For myself, I know that taking the step to start a collaborative site – something that was mine, but not just mine, and with the potential to grow into something bigger – especially with a writer I admire as much as I do Jenni, has been very empowering for me. I’ve in fact realized that some of my current preoccupations – the things that are actually drawing me away from focusing on Live.Snap.Write. – are actually, paradoxically, present in my life because of Live.Snap.Write.
It’s because that act of stepping outside of my head to create something with somebody else, trusting myself and my own ideas to do that, and actually bringing the vision forth into the world, just the whole experience of that, has hugely opened up my mind and my sense of the possible.
And that’s a big deal!
I hadn’t realized I needed to open up more. I hadn’t realized I needed to be empowered. But I did. I hugely did – on both counts.

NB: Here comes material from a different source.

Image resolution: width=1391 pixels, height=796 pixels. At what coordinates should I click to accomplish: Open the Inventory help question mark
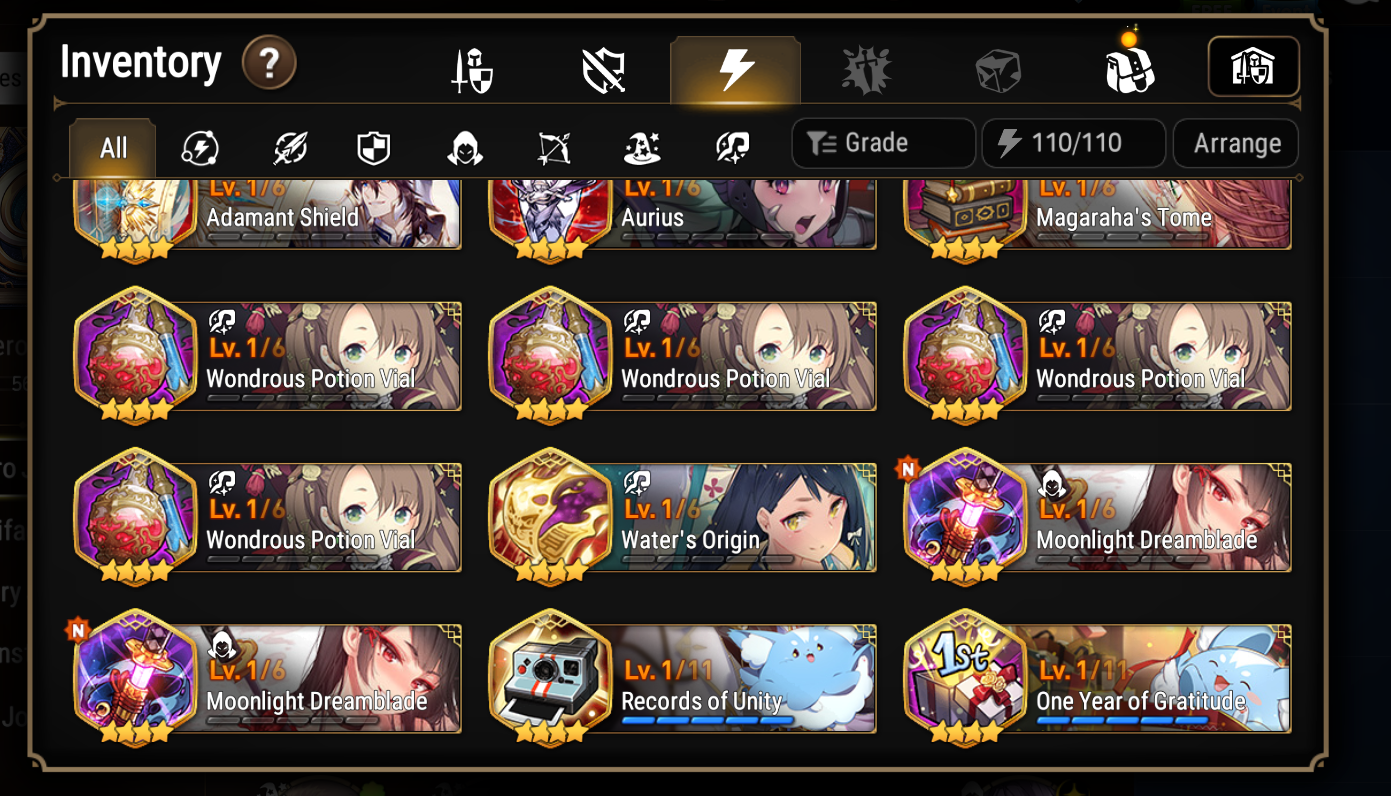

I think you don’t always see clearly until you actually go and DO things…try things…make that decision to trust yourself. Get out of your own way and just go. (I’ve considered this in myself before – but apparently I needed the reminder!)
I don’t mean to imply that I think that now that a degree of self-empowerment has been achieved for me via my work on this site, Live.Snap.Write. has thus achieved its purpose and there’s now nothing left to do here! I don’t feel like that at all.
What intrigues me now though is the idea of letting go a little. I want to see what happens if we, Jenni and I, give our our original vision the room to morph and shift and grow organically.
I mean, we’re doing that right now because we kind of have to – but I’m beginning to be grateful to the circumstances that are forcing that.
There’s an art, I think, to knowing when and where to give away control and just let things be what they will. It requires cultivating a certain comfort level with surfing the inevitable waves of things.
That’s something I’m still working on – but I have to say, I’m getting more and more intrigued to see what emerges from a less planned-out, probably messier, definitely more-organic-than-we-originally-envisioned version of Live.Snap.Write.